<<<<
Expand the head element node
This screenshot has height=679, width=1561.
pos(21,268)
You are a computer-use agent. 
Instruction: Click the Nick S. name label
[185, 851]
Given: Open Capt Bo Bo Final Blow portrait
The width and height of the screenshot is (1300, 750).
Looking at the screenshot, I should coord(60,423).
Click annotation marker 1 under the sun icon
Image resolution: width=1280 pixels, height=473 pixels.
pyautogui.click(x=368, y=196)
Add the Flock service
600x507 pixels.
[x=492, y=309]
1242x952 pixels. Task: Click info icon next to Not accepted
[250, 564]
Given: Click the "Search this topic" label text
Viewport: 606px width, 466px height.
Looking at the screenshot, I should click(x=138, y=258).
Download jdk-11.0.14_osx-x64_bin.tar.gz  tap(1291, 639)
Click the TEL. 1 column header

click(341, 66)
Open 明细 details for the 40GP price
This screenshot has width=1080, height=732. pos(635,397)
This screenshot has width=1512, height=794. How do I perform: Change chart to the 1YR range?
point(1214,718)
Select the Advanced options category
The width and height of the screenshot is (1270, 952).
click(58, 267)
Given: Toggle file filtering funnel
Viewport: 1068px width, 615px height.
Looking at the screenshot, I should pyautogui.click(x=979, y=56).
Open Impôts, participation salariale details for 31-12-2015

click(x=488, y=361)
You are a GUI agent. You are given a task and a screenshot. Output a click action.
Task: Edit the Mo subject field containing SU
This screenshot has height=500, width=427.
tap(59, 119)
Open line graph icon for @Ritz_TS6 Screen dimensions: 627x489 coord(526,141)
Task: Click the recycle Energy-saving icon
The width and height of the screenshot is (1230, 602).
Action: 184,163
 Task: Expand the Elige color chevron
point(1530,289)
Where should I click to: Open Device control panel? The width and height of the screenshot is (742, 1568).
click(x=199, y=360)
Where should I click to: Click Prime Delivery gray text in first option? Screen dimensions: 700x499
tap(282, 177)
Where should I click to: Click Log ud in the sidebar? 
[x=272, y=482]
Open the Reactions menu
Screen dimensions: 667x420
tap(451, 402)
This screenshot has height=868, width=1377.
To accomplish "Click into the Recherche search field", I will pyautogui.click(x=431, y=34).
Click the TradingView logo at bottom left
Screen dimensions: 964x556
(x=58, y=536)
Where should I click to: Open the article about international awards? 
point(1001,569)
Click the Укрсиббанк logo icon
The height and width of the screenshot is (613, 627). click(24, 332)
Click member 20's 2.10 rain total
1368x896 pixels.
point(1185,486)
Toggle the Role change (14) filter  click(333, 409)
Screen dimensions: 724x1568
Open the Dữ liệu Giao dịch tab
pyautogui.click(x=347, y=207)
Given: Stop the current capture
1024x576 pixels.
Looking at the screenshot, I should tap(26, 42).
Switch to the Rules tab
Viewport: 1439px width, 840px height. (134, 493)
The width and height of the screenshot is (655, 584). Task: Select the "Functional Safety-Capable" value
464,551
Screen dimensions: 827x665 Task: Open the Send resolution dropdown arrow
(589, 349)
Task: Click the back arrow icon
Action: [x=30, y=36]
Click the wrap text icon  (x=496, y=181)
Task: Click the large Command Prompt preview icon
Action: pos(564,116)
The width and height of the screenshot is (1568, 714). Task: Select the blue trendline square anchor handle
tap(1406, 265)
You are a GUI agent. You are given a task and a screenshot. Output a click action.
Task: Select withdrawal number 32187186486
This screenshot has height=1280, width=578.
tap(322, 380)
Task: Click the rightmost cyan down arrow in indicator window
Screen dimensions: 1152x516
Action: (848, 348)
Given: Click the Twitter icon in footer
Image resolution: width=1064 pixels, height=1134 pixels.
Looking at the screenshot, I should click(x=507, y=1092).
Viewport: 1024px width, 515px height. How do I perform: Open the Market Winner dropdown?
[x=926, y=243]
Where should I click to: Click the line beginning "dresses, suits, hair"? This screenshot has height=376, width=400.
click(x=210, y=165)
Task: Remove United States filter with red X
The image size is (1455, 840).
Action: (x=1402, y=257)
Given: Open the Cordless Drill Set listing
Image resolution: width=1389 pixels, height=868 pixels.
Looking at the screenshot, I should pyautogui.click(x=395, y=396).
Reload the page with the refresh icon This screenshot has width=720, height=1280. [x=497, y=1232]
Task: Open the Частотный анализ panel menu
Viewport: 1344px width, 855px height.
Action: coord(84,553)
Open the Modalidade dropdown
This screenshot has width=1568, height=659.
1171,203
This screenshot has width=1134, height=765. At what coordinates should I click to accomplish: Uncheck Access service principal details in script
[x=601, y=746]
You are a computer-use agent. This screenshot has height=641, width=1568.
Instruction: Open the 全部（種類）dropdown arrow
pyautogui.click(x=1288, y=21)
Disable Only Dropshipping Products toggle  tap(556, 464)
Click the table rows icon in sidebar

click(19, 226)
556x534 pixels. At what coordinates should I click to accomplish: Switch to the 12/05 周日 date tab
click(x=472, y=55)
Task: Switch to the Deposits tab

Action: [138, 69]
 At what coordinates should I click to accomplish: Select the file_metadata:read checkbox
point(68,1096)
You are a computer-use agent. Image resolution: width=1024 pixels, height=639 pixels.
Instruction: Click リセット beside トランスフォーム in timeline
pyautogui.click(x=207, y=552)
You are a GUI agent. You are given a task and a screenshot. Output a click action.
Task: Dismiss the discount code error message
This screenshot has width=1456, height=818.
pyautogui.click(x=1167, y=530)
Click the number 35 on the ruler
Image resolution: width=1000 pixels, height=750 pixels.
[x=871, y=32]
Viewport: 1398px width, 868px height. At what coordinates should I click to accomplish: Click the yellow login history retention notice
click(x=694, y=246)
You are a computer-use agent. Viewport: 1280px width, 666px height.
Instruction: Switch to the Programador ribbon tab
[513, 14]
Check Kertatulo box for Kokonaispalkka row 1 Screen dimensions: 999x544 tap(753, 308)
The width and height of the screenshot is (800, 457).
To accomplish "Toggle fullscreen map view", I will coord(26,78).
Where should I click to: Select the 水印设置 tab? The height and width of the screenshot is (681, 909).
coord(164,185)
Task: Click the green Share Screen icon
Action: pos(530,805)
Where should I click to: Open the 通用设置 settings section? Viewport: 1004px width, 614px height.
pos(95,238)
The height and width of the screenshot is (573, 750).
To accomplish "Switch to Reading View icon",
>>>>
- **Task goal**: Every entry is to be restated exactly, with no line dropped.

- **Answer space**:
Expand the head element node
This screenshot has height=679, width=1561.
pos(21,268)
You are a computer-use agent. 
Instruction: Click the Nick S. name label
[185, 851]
Given: Open Capt Bo Bo Final Blow portrait
The width and height of the screenshot is (1300, 750).
Looking at the screenshot, I should coord(60,423).
Click annotation marker 1 under the sun icon
Image resolution: width=1280 pixels, height=473 pixels.
pyautogui.click(x=368, y=196)
Add the Flock service
600x507 pixels.
[x=492, y=309]
1242x952 pixels. Task: Click info icon next to Not accepted
[250, 564]
Given: Click the "Search this topic" label text
Viewport: 606px width, 466px height.
Looking at the screenshot, I should click(x=138, y=258).
Download jdk-11.0.14_osx-x64_bin.tar.gz  tap(1291, 639)
Click the TEL. 1 column header

click(341, 66)
Open 明细 details for the 40GP price
This screenshot has width=1080, height=732. pos(635,397)
This screenshot has width=1512, height=794. How do I perform: Change chart to the 1YR range?
point(1214,718)
Select the Advanced options category
The width and height of the screenshot is (1270, 952).
click(58, 267)
Given: Toggle file filtering funnel
Viewport: 1068px width, 615px height.
Looking at the screenshot, I should pyautogui.click(x=979, y=56).
Open Impôts, participation salariale details for 31-12-2015

click(x=488, y=361)
You are a GUI agent. You are given a task and a screenshot. Output a click action.
Task: Edit the Mo subject field containing SU
This screenshot has height=500, width=427.
tap(59, 119)
Open line graph icon for @Ritz_TS6 Screen dimensions: 627x489 coord(526,141)
Task: Click the recycle Energy-saving icon
The width and height of the screenshot is (1230, 602).
Action: 184,163
 Task: Expand the Elige color chevron
point(1530,289)
Where should I click to: Open Device control panel? The width and height of the screenshot is (742, 1568).
click(x=199, y=360)
Where should I click to: Click Prime Delivery gray text in first option? Screen dimensions: 700x499
tap(282, 177)
Where should I click to: Click Log ud in the sidebar? 
[x=272, y=482]
Open the Reactions menu
Screen dimensions: 667x420
tap(451, 402)
This screenshot has height=868, width=1377.
To accomplish "Click into the Recherche search field", I will pyautogui.click(x=431, y=34).
Click the TradingView logo at bottom left
Screen dimensions: 964x556
(x=58, y=536)
Where should I click to: Open the article about international awards? 
point(1001,569)
Click the Укрсиббанк logo icon
The height and width of the screenshot is (613, 627). click(24, 332)
Click member 20's 2.10 rain total
1368x896 pixels.
point(1185,486)
Toggle the Role change (14) filter  click(333, 409)
Screen dimensions: 724x1568
Open the Dữ liệu Giao dịch tab
pyautogui.click(x=347, y=207)
Given: Stop the current capture
1024x576 pixels.
Looking at the screenshot, I should tap(26, 42).
Switch to the Rules tab
Viewport: 1439px width, 840px height. (134, 493)
The width and height of the screenshot is (655, 584). Task: Select the "Functional Safety-Capable" value
464,551
Screen dimensions: 827x665 Task: Open the Send resolution dropdown arrow
(589, 349)
Task: Click the back arrow icon
Action: [x=30, y=36]
Click the wrap text icon  (x=496, y=181)
Task: Click the large Command Prompt preview icon
Action: pos(564,116)
The width and height of the screenshot is (1568, 714). Task: Select the blue trendline square anchor handle
tap(1406, 265)
You are a GUI agent. You are given a task and a screenshot. Output a click action.
Task: Select withdrawal number 32187186486
This screenshot has height=1280, width=578.
tap(322, 380)
Task: Click the rightmost cyan down arrow in indicator window
Screen dimensions: 1152x516
Action: (848, 348)
Given: Click the Twitter icon in footer
Image resolution: width=1064 pixels, height=1134 pixels.
Looking at the screenshot, I should click(x=507, y=1092).
Viewport: 1024px width, 515px height. How do I perform: Open the Market Winner dropdown?
[x=926, y=243]
Where should I click to: Click the line beginning "dresses, suits, hair"? This screenshot has height=376, width=400.
click(x=210, y=165)
Task: Remove United States filter with red X
The image size is (1455, 840).
Action: (x=1402, y=257)
Given: Open the Cordless Drill Set listing
Image resolution: width=1389 pixels, height=868 pixels.
Looking at the screenshot, I should pyautogui.click(x=395, y=396).
Reload the page with the refresh icon This screenshot has width=720, height=1280. [x=497, y=1232]
Task: Open the Частотный анализ panel menu
Viewport: 1344px width, 855px height.
Action: coord(84,553)
Open the Modalidade dropdown
This screenshot has width=1568, height=659.
1171,203
This screenshot has width=1134, height=765. At what coordinates should I click to accomplish: Uncheck Access service principal details in script
[x=601, y=746]
You are a computer-use agent. This screenshot has height=641, width=1568.
Instruction: Open the 全部（種類）dropdown arrow
pyautogui.click(x=1288, y=21)
Disable Only Dropshipping Products toggle  tap(556, 464)
Click the table rows icon in sidebar

click(19, 226)
556x534 pixels. At what coordinates should I click to accomplish: Switch to the 12/05 周日 date tab
click(x=472, y=55)
Task: Switch to the Deposits tab

Action: [138, 69]
 At what coordinates should I click to accomplish: Select the file_metadata:read checkbox
point(68,1096)
You are a computer-use agent. Image resolution: width=1024 pixels, height=639 pixels.
Instruction: Click リセット beside トランスフォーム in timeline
pyautogui.click(x=207, y=552)
You are a GUI agent. You are given a task and a screenshot. Output a click action.
Task: Dismiss the discount code error message
This screenshot has width=1456, height=818.
pyautogui.click(x=1167, y=530)
Click the number 35 on the ruler
Image resolution: width=1000 pixels, height=750 pixels.
[x=871, y=32]
Viewport: 1398px width, 868px height. At what coordinates should I click to accomplish: Click the yellow login history retention notice
click(x=694, y=246)
You are a computer-use agent. Viewport: 1280px width, 666px height.
Instruction: Switch to the Programador ribbon tab
[513, 14]
Check Kertatulo box for Kokonaispalkka row 1 Screen dimensions: 999x544 tap(753, 308)
The width and height of the screenshot is (800, 457).
To accomplish "Toggle fullscreen map view", I will coord(26,78).
Where should I click to: Select the 水印设置 tab? The height and width of the screenshot is (681, 909).
coord(164,185)
Task: Click the green Share Screen icon
Action: pos(530,805)
Where should I click to: Open the 通用设置 settings section? Viewport: 1004px width, 614px height.
pos(95,238)
The height and width of the screenshot is (573, 750).
To accomplish "Switch to Reading View icon",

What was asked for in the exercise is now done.